Estou a ler o Relatório Final da Comissão Independente para o Estudo dos Abusos Sexuais na Igreja Católica Portuguesa, divulgado a 13 de Fevereiro, em conferência de imprensa.
Merece ser lido com todo o cuidado tendo presente a complexa realidade que o problema da violência sexual representa.
Segundo o Relatório, foram validados 512 testemunhos, num total de 564 recebidos, entre Janeiro e Outubro do último ano, relativos a casos ocorridos nos últimos 72 anos (1950-2022). Estes testemunhos, apontam a uma rede de 4815 vítimas. 25 casos foram enviados ao Ministério Público.
Por reduzidos que fossem, os resultados do estudo seriam sempre uma “monstruosidade”, para usar o termo do Papa Francisco. Estes resultados são preocupantes tal como as enormes consequências/tarefas que resultam deste processo porque como diz o Presidente da Conferência Episcopal Portuguesa, D. José Ornelas, a Igreja não quis fazer “um teatrinho” com este procedimento.

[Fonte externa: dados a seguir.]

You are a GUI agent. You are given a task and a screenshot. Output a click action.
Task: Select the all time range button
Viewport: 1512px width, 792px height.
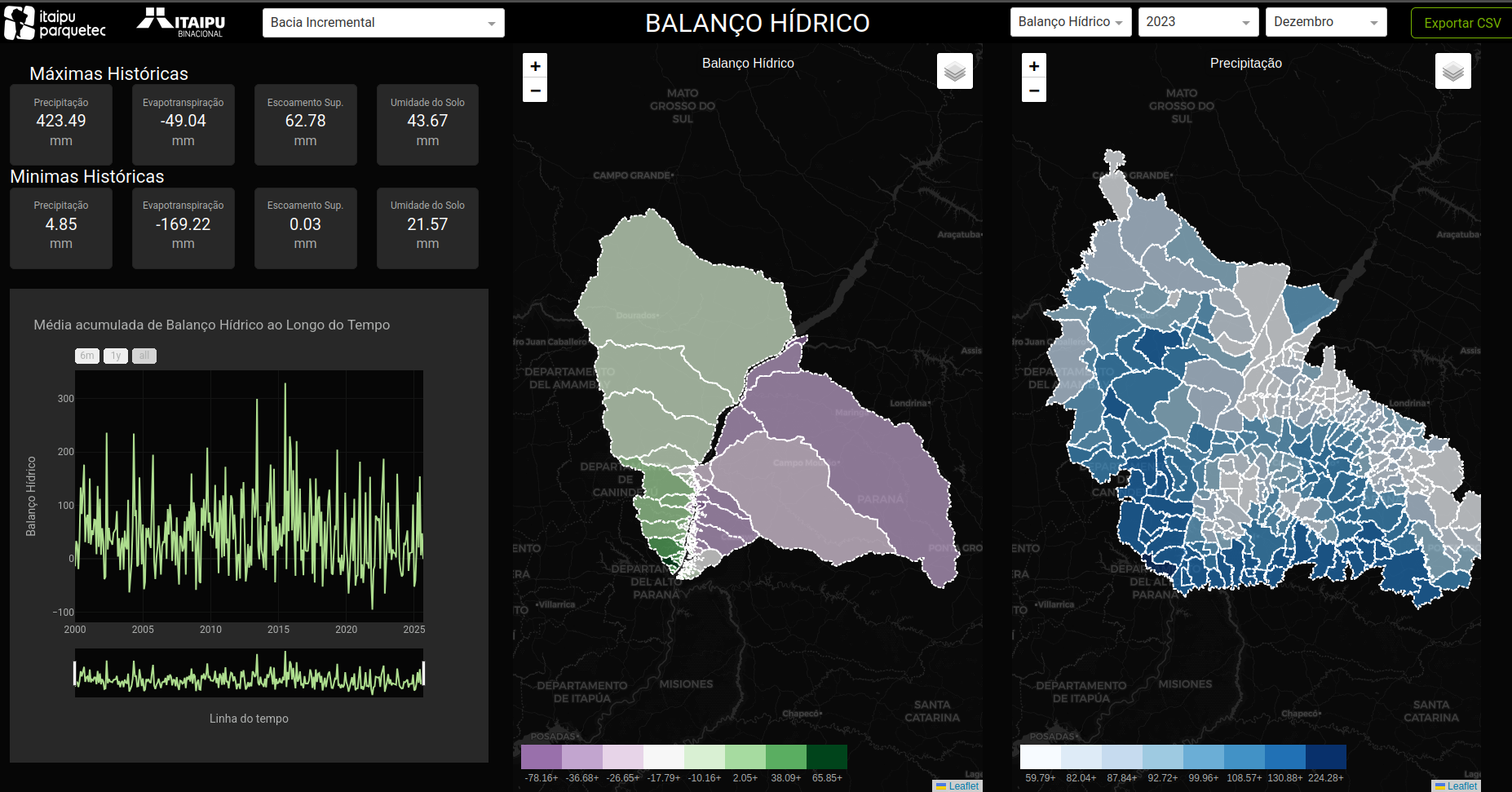(144, 356)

Se bem entendo, o que se pretendeu foi, certamente, saber a dimensão do fenómeno da violência sexual na Igreja e querer assumir todas as consequências que daí resultam.
De facto, as "Notas finais e recomendações", apresentadas no Relatório, são todo um extenso programa de reflexão, análise e de propostas de intervenção para os vários anos que se seguem.
Algumas tarefas são urgentes como as que dizem respeito à reparação devida às vítimas, fazendo justiça reparativa e proporcionando os apoios psicológicos de que necessitam. Mas também, adoptar todas as medidas de prevenção para que não haja possibilidade de continuação dos abusos.
O Relatório indica uma grande diversidade de medidas preventivas e formativas. São em meu entender medidas que também se devem aplicar a outros espaços e instituições frequentadas por crianças, como escolas, instituições desportivas, de lazer e de férias... Dá como exemplo: a necessidade de controlar os antecedentes criminais de quem vai trabalhar com crianças e adolescentes, impedir que quem seja suspeito nesta matéria possa actuar na proximidade das crianças...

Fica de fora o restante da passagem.